Ekonominin altın kuralını bilirsiniz; talep artarsa, fiyatlar da artar. Bize öyle öğretildi… Peki, Türkiye’nin gayrimenkul piyasasında son aylarda yaşananlara ne demeli?
Satış rakamları rekor kırıyor, ama fiyatlar reel anlamda düşüyor. “Bu işte bir terslik var” diyorsanız, gerçekten de taşlar yerine tam oturmuyor.
Konutlar tarlada yetişmediğine göre, alıcıların sayısı arttığında, satıcıların sayısı da artıyor ki devir gerçekleşsin. Alış rekor kırıyorsa, satış da kırıyor.
Alıcı Cephesi Umutlu
Öncelikle alıcılara bakalım. Konut fiyatlarının geçen yıl enflasyondan arındırıldığında yüzde 17 gerilemesi, yatırımcıların iştahını kabarttı. “Fiyatlar iyi yere geriledi, şimdi almazsam ne zaman alacağım?” düşüncesi ağır bastı.

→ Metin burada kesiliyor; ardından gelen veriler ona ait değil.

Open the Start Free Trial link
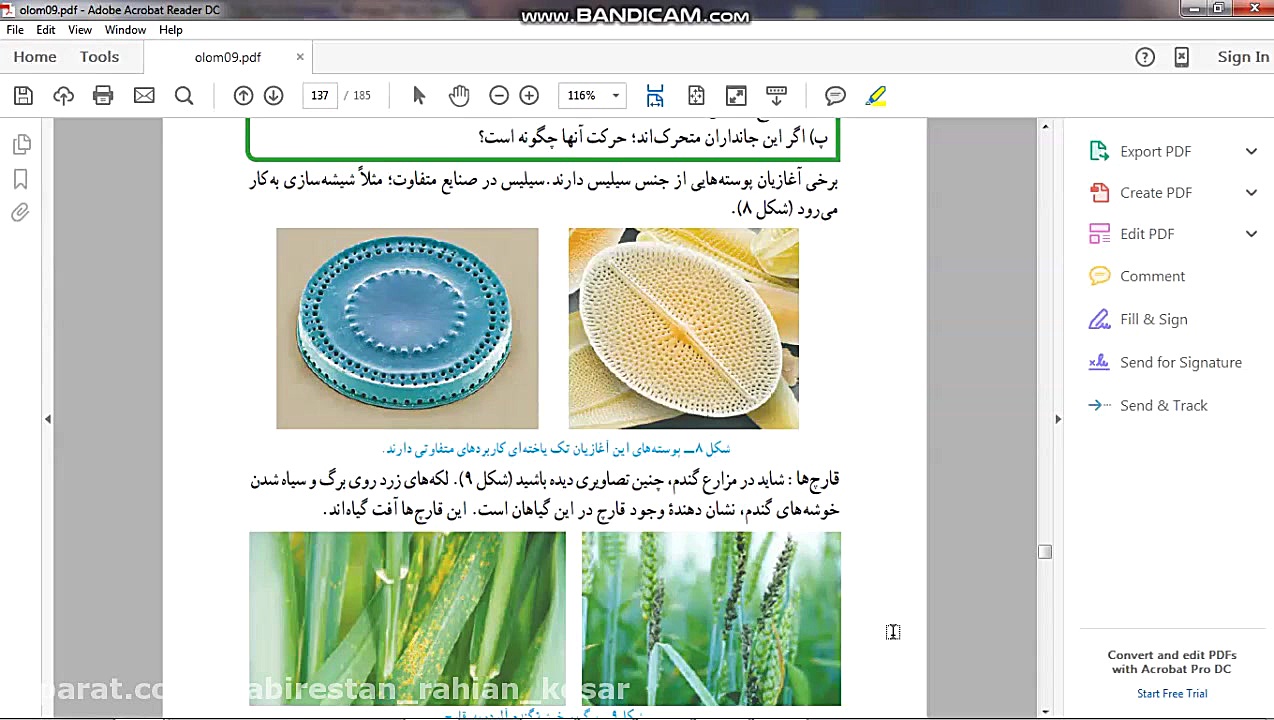The width and height of the screenshot is (1274, 720). [x=1172, y=693]
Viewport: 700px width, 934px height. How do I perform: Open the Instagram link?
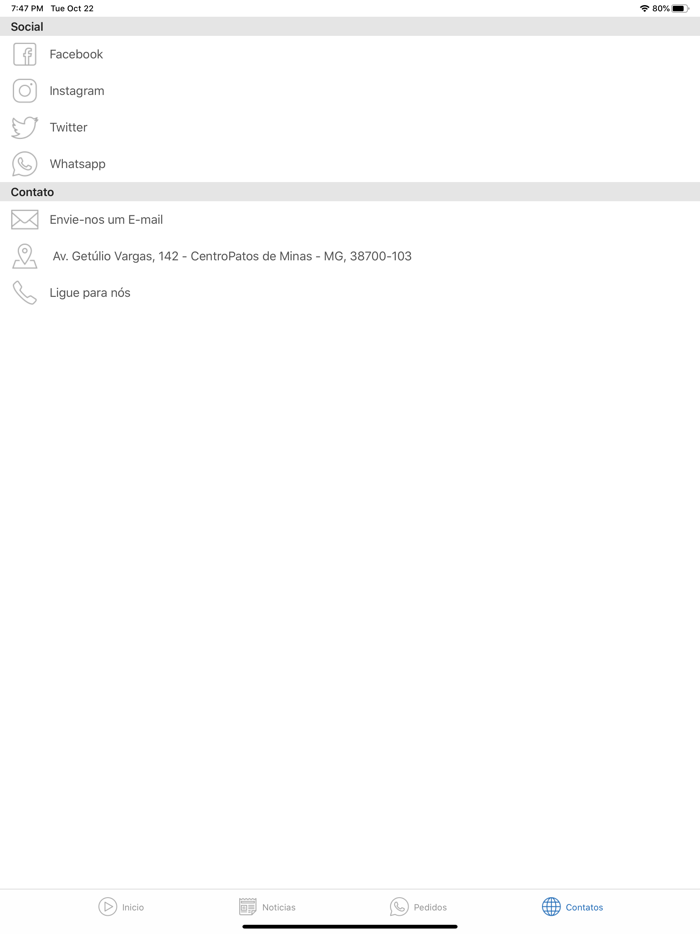(350, 91)
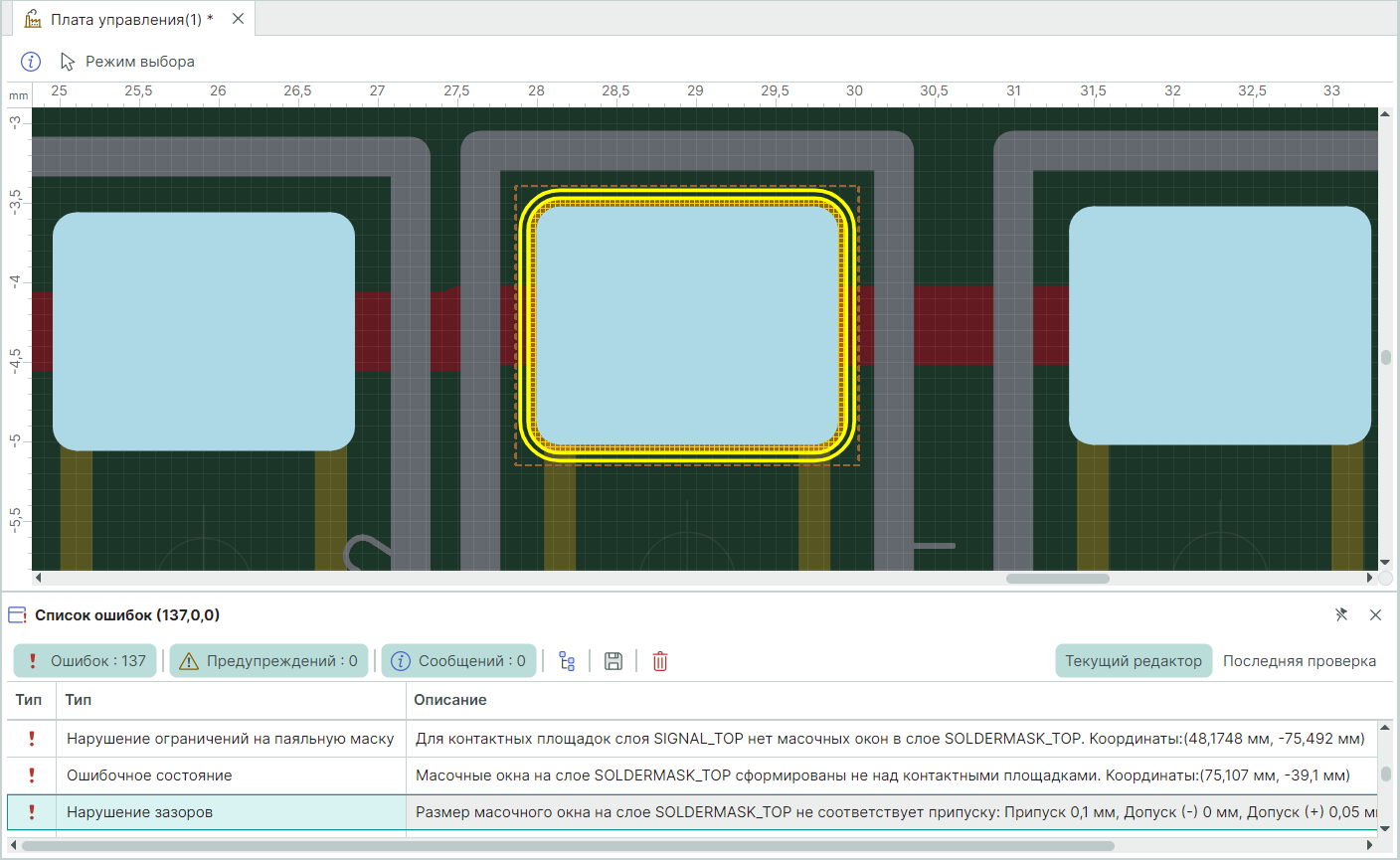The height and width of the screenshot is (860, 1400).
Task: Delete errors using the red trash icon
Action: 660,661
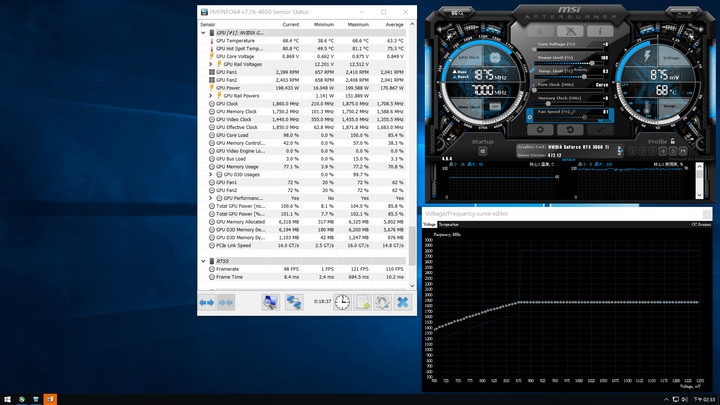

Üstelik, yüksek mevduat faizlerinin çekiciliğine kapılmayanlar için gayrimenkul hâlâ cazip bir yatırım aracı… O kadar çok pazarlayan var ki, ne yapacaksın bu da onların ekmek parası…
Neden Satıyorlar?
Satıcılar tarafında ise durum nispeten karışık. Kimi nakit ihtiyacından satıyor, kimi fiyatların hızlı artmayacağını düşünüyor.
Bu yıl konut için iyi geçmediği halde, İstanbul’da satılık konut m² birim fiyatları Ocak 2021’de 4.706 liradan, Ekim 2024’te 42.526 liraya çıktı. Üç buçuk yılda gelirini 10 kat artıran var mı aramızda?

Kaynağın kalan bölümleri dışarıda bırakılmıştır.